* _SUPPLIED DATA_
--

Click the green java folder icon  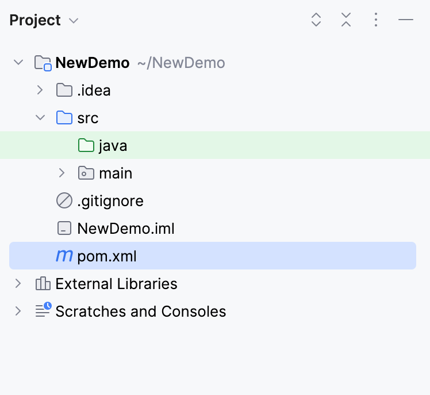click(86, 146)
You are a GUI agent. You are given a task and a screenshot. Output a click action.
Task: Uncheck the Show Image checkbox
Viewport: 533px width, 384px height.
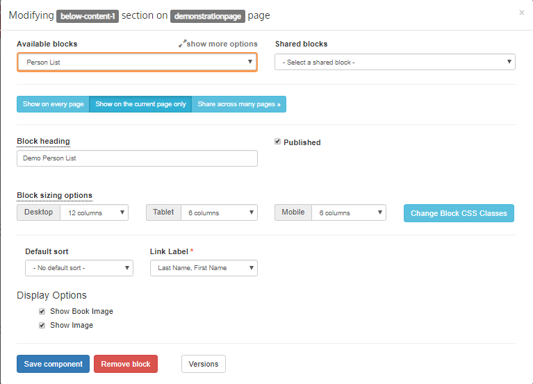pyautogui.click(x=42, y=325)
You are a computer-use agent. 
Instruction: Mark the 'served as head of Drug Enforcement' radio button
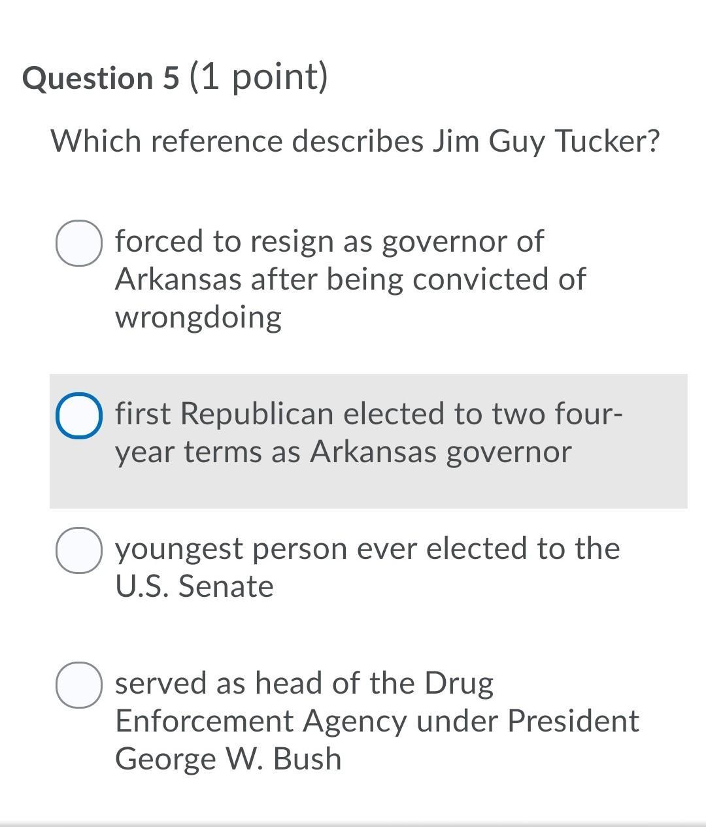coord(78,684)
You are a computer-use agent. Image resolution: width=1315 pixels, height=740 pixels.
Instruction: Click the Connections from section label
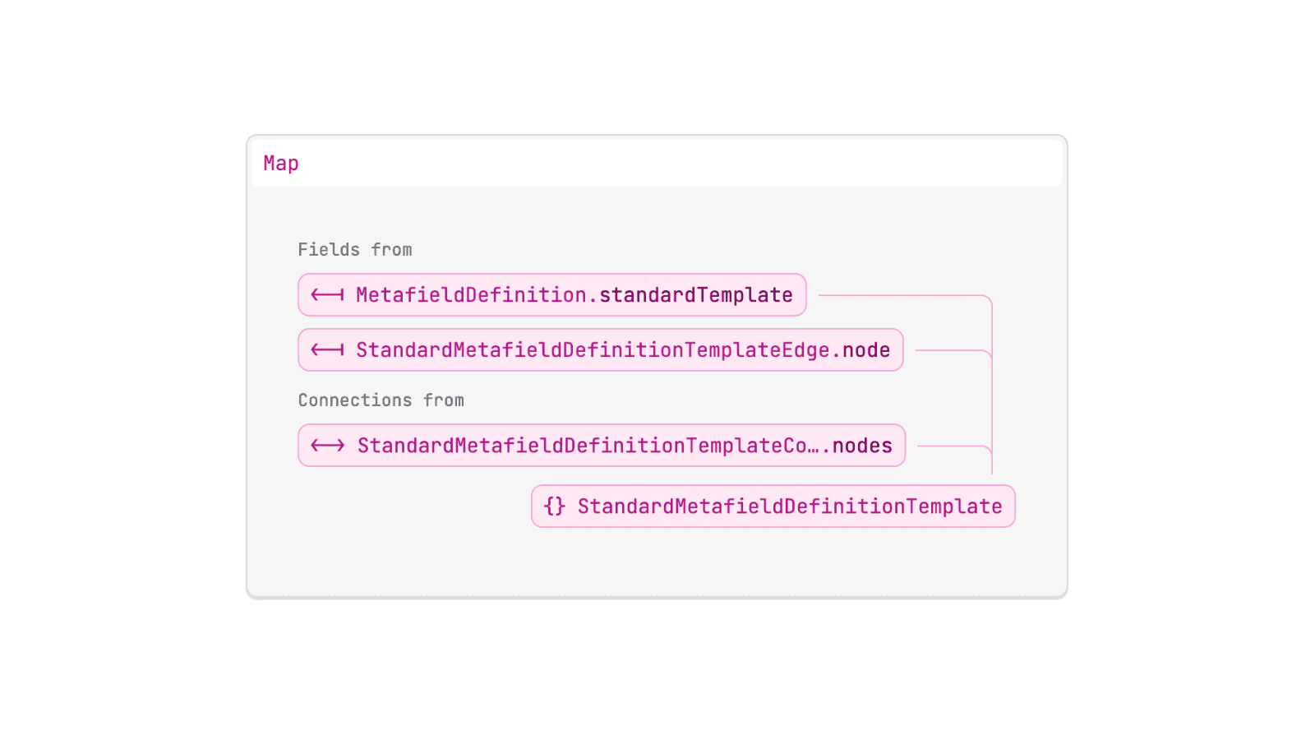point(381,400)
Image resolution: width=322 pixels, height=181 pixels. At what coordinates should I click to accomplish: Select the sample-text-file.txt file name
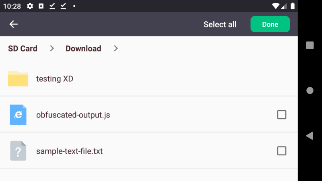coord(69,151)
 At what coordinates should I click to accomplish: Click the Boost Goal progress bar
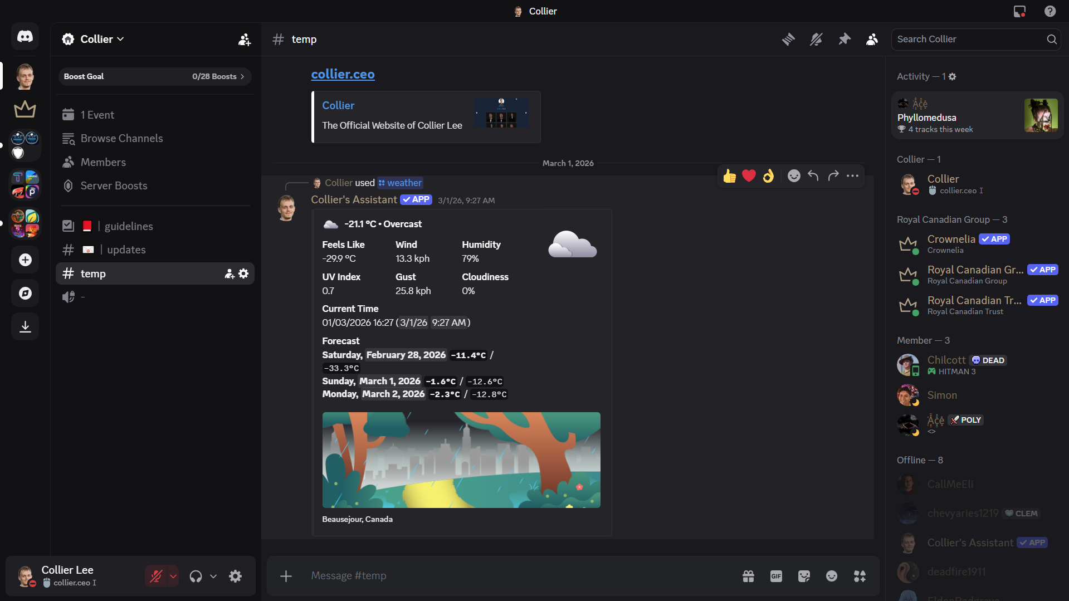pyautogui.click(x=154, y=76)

--

* _WHAT IS REQUIRED_
Give again, exactly, each line from the one that contains "At what coordinates should I click to accomplish: Click" through the last line of the material above. Pictures do not belong in the copy.

* _RESPONSE_
 At what coordinates should I click to accomplish: Click the Boost Goal progress bar
pyautogui.click(x=154, y=76)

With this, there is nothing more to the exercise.